Les membres du gouvernement continuent de multiplier les déclarations sur la nécessité d’une nouvelle réforme de l’assurance chômage. Une manière de préparer l’opinion à un nouveau tour de vis ? Après Gabriel Attal, qui s’est déjà exprimé à plusieurs reprises sur le sujet, notamment la semaine dernière en marge d’un déplacement dans les Vosges, c’est Bruno Le Maire, le ministre de l’Economie, qui revient à la charge ce mercredi 6 mars, dans un entretien accordé au journal Le Monde. « Une réforme de l’assurance chômage est nécessaire pour atteindre le plein-emploi », estime le locataire de Bercy, qui pointe notamment la durée d’indemnisation des demandeurs d’emploi – pourtant passée de 24 à 18 mois au 1er février –, « l’une des plus longues parmi les pays développés ».

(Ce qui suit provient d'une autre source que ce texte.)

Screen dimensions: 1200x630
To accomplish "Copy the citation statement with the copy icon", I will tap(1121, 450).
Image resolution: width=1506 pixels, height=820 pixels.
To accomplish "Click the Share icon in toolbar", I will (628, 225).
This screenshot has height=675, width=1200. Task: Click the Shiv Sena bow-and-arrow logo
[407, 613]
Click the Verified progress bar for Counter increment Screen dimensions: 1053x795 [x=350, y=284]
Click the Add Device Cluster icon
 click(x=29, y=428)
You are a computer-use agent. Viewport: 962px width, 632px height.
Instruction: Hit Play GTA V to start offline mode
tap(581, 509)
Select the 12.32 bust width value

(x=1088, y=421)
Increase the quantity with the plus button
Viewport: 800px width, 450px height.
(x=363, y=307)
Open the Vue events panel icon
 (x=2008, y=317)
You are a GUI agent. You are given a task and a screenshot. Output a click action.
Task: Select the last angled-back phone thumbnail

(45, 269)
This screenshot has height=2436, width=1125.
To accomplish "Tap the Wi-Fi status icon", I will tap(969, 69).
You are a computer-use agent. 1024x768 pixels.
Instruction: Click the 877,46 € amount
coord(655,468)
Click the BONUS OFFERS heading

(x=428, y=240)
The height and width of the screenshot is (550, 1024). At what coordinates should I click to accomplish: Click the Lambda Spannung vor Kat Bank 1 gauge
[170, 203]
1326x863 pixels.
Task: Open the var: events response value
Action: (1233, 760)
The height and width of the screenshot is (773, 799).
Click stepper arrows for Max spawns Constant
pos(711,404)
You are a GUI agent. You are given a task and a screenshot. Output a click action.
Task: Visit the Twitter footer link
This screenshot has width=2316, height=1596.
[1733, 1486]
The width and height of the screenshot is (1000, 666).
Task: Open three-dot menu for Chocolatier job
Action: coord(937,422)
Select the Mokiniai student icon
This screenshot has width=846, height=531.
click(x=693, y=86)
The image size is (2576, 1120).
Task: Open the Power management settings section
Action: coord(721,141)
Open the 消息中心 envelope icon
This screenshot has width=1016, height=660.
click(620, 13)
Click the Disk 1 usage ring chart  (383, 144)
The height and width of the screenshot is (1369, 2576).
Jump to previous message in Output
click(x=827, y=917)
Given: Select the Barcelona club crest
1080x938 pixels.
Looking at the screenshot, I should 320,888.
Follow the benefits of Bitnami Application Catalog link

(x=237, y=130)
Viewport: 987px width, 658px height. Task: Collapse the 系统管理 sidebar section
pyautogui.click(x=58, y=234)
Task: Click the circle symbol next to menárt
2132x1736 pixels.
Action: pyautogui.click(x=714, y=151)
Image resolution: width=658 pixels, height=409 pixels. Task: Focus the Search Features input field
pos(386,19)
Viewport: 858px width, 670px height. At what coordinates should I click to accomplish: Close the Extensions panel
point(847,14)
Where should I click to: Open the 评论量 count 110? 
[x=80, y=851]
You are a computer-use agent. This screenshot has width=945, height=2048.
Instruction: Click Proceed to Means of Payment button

Mais le gouvernement pourrait aller plus loin, toujours à la recherche d’économie structurelle, en touchant à la gouvernance même de l’assurance chômage. « La responsabilité des partenaires sociaux, ce sont les salariés. La responsabilité de l’Etat, ce sont tous ceux qui sont au chômage. Pour ma part, je considère que l’Etat devrait reprendre la main sur l’assurance chômage de manière définitive », développe Bruno Le Maire. S’il ne donne aucune précision sur les modalités de cette reprise en main, on comprend bien qu’il s’agit de retirer au patronat et aux syndicats l’une de leurs prérogatives, ce qui viendrait bouleverser un système vieux de plus de 60 ans.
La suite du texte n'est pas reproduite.